Oui, bien sûr. Je donnais une conférence au Mexique, devant beaucoup de monde. Ce n'était pas à cause du nombre de participants, mais j'avais peur de monter sur scène. J'étais très surpris, car ce n'est pas une émotion normale pour moi. Et là, en coulisses, sur le point de sortir, je me suis demandé : « Qu'est-ce qui t'arrive, Mario ? Pourquoi as-tu peur ? »
Et j'ai réalisé que je tenais à briller. Je voulais vraiment bien le faire. Puis je me suis dit : « Tu n'es pas là pour briller. Tu es là pour illuminer. » À cet instant, la peur a disparu.

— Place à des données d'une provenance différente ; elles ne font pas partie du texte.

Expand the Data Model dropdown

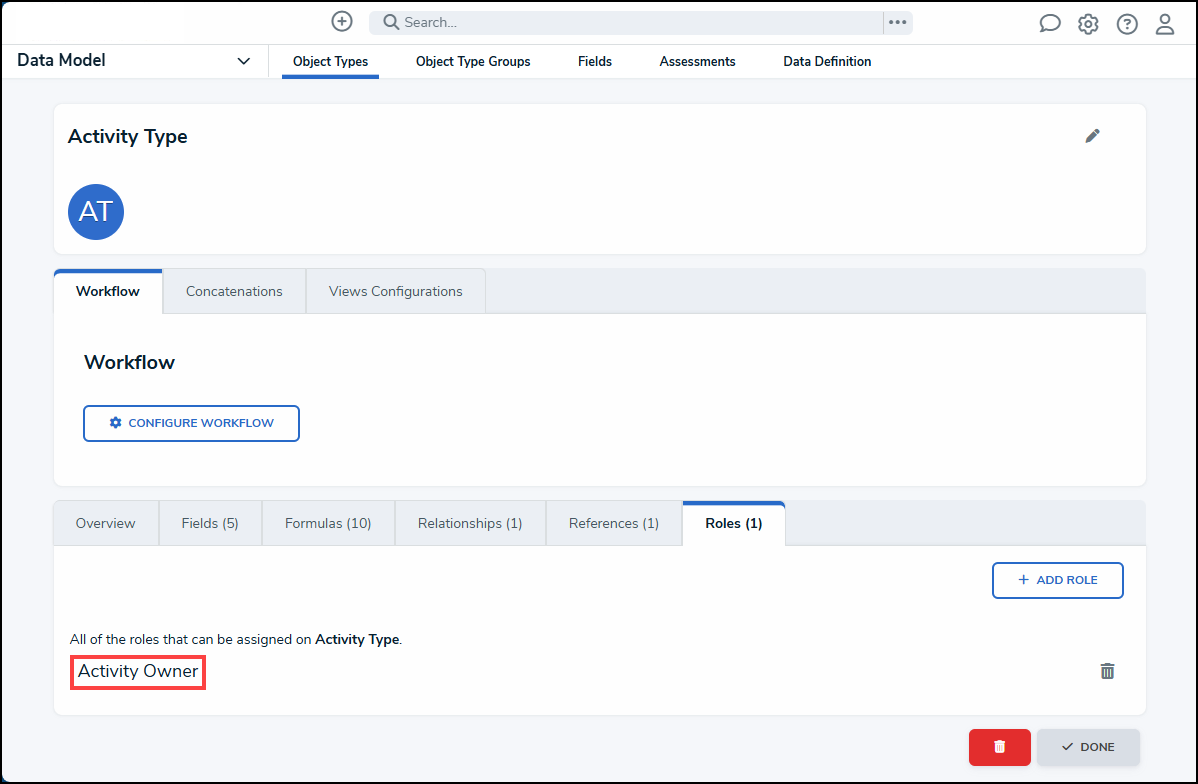243,61
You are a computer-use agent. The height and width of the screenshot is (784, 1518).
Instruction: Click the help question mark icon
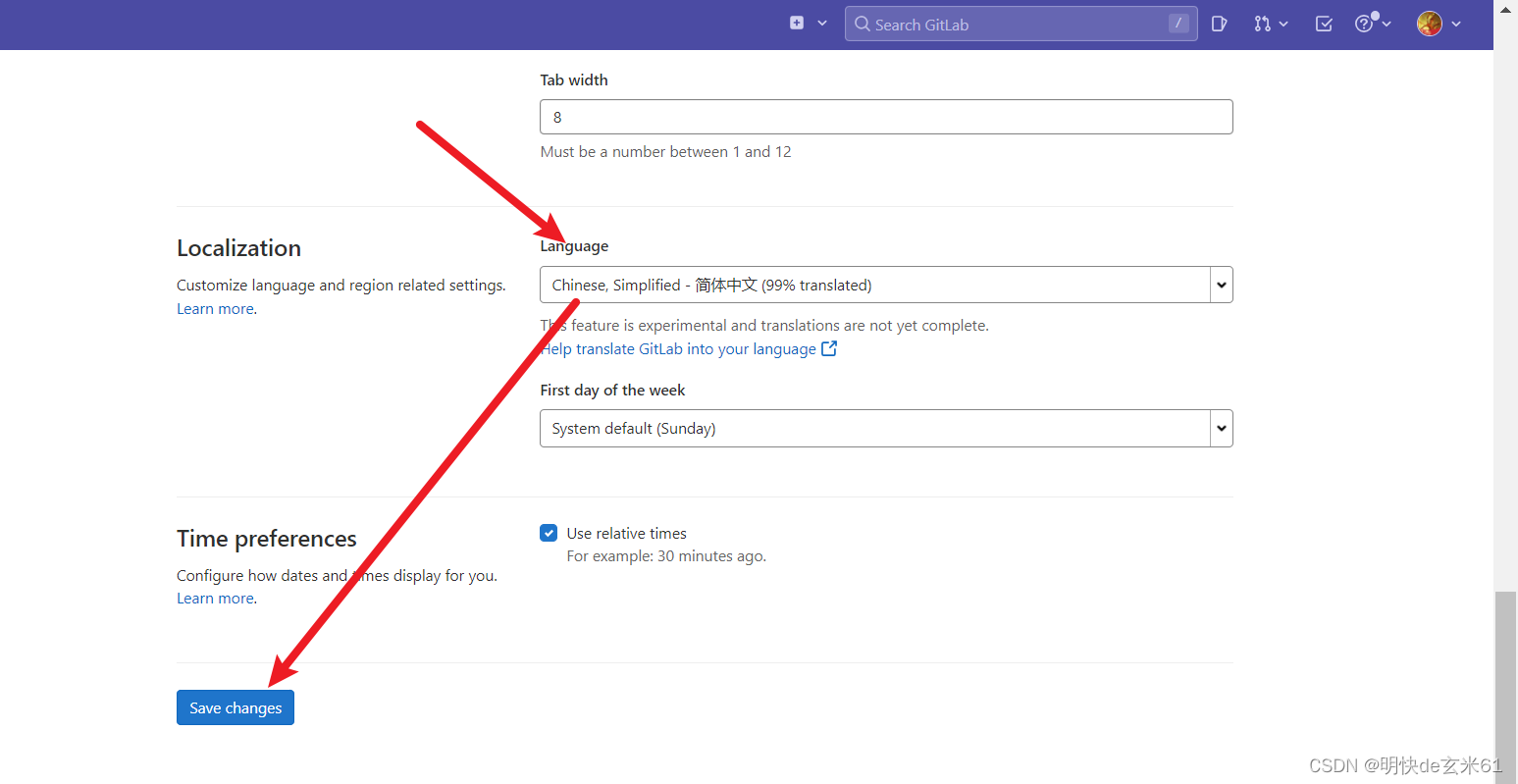pyautogui.click(x=1366, y=24)
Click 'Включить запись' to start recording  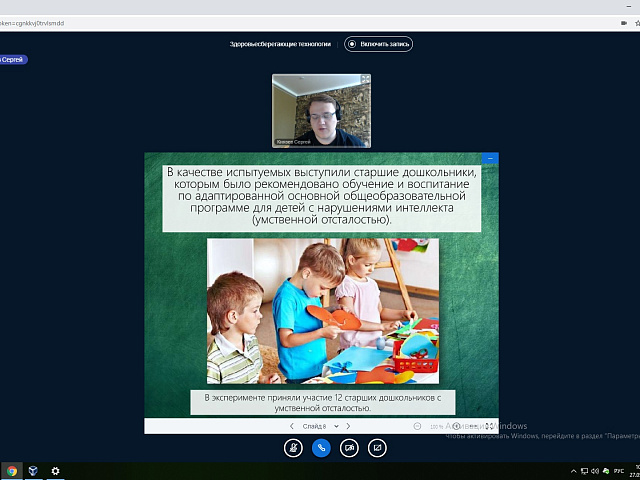[378, 44]
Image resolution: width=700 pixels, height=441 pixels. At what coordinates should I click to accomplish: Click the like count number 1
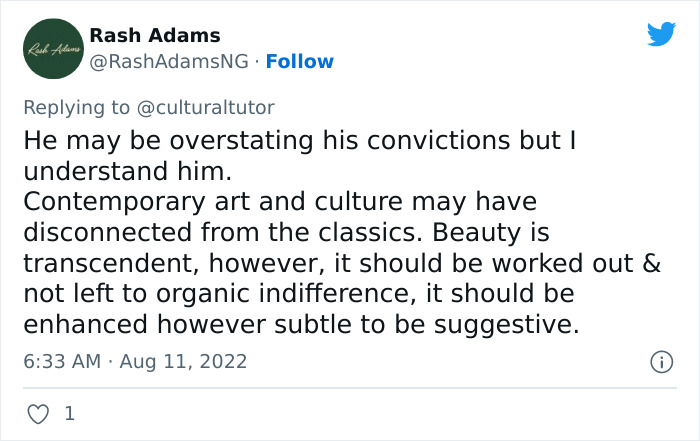point(70,414)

Mais c'est l'ego qui m'a mis au bord du gouffre. Il m'a dit : « Tu dois briller. » En le reconnaissant, j'ai réussi à le surmonter. D'autres fois, je n'y suis pas parvenu. Voilà mon défi : surmonter ces limites.
Mais, je le répète, quand je parle de réaliser l'impossible, ce n'est pas un hymne à la vanité, mais à l'humilité. Il s'agit de reconnaître que nous avons un potentiel latent qui peut être libéré. Il ne s'agit pas d'exiger la perfection. Tout le monde, moi y compris, connaît des moments de déclin, de chute, de désert… L'important est de savoir qu'on peut les surmonter et d'en avoir la volonté. Parfois, on y parvient. D'autres fois, non. Mais on apprend toujours, et cela aura de moins en moins de pouvoir nous bloquer.
C'est un processus de vie, n'est-ce pas ?
Exactement. Il n'y a pas de formule magique, mais si vous appliquez certaines stratégies, méthodologies, etc., votre capacité à surmonter les difficultés monte en flèche. Croire réussir à chaque fois, c'est de l'orgueil. Quand quelqu'un pense pouvoir tout gérer, la vie le remet à sa place.